INSTRUCTIONS FOR THE TASK → Convert the items, starting at the one containing "especially [393, 214]" and ending at the last item, into a two-column CSV with the columns word and center, one row per item. Put each field in double quotes and turn any line breaks into spaces.

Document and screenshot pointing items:
▽

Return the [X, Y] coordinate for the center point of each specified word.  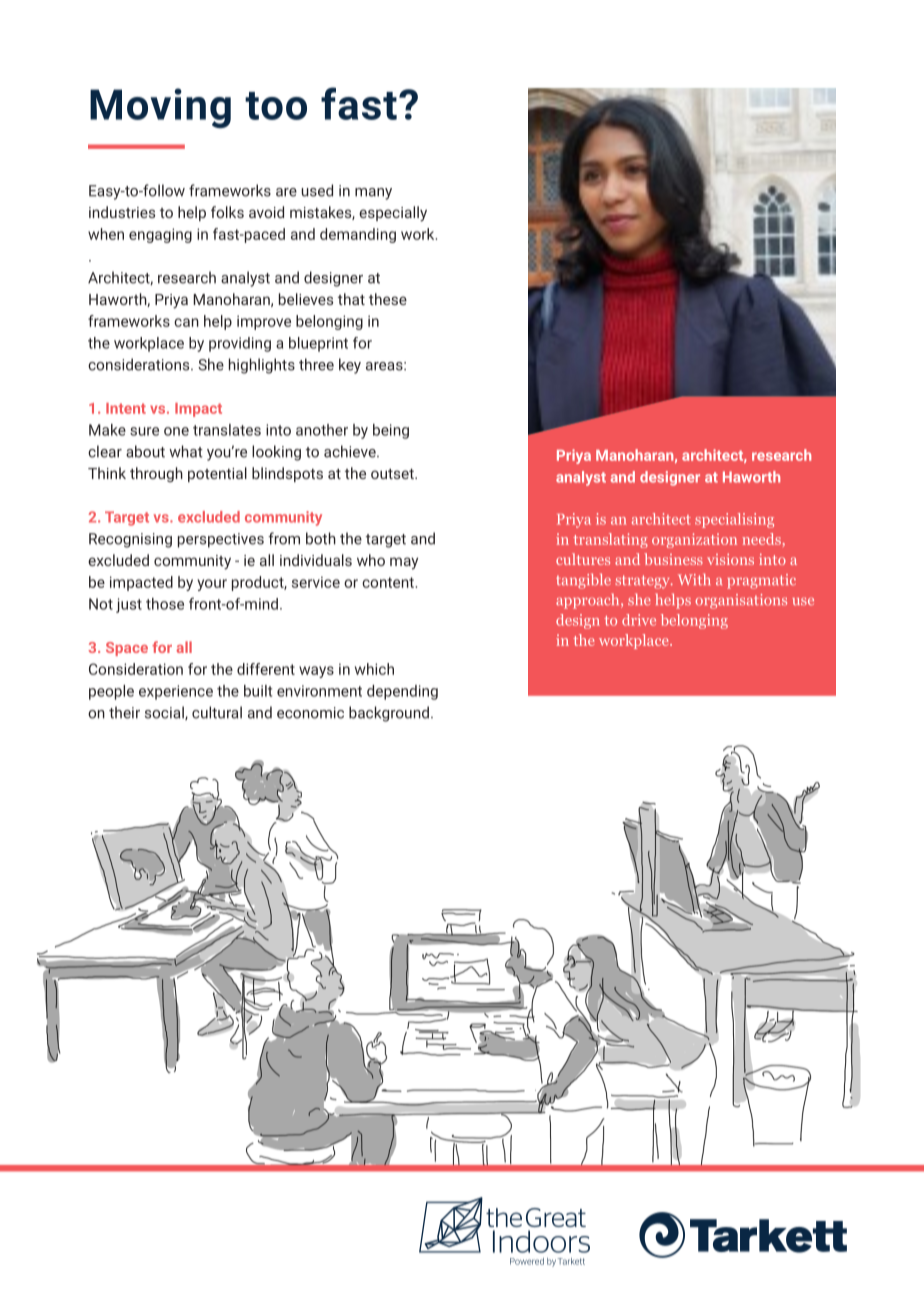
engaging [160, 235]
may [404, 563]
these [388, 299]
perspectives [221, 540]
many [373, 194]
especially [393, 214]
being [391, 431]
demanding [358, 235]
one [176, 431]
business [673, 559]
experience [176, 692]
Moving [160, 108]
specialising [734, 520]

△

WRITTEN RESPONSE →
word,center
"especially","[393, 214]"
"being","[391, 431]"
"demanding","[358, 235]"
"one","[176, 431]"
"business","[673, 559]"
"experience","[176, 692]"
"Moving","[160, 108]"
"specialising","[734, 520]"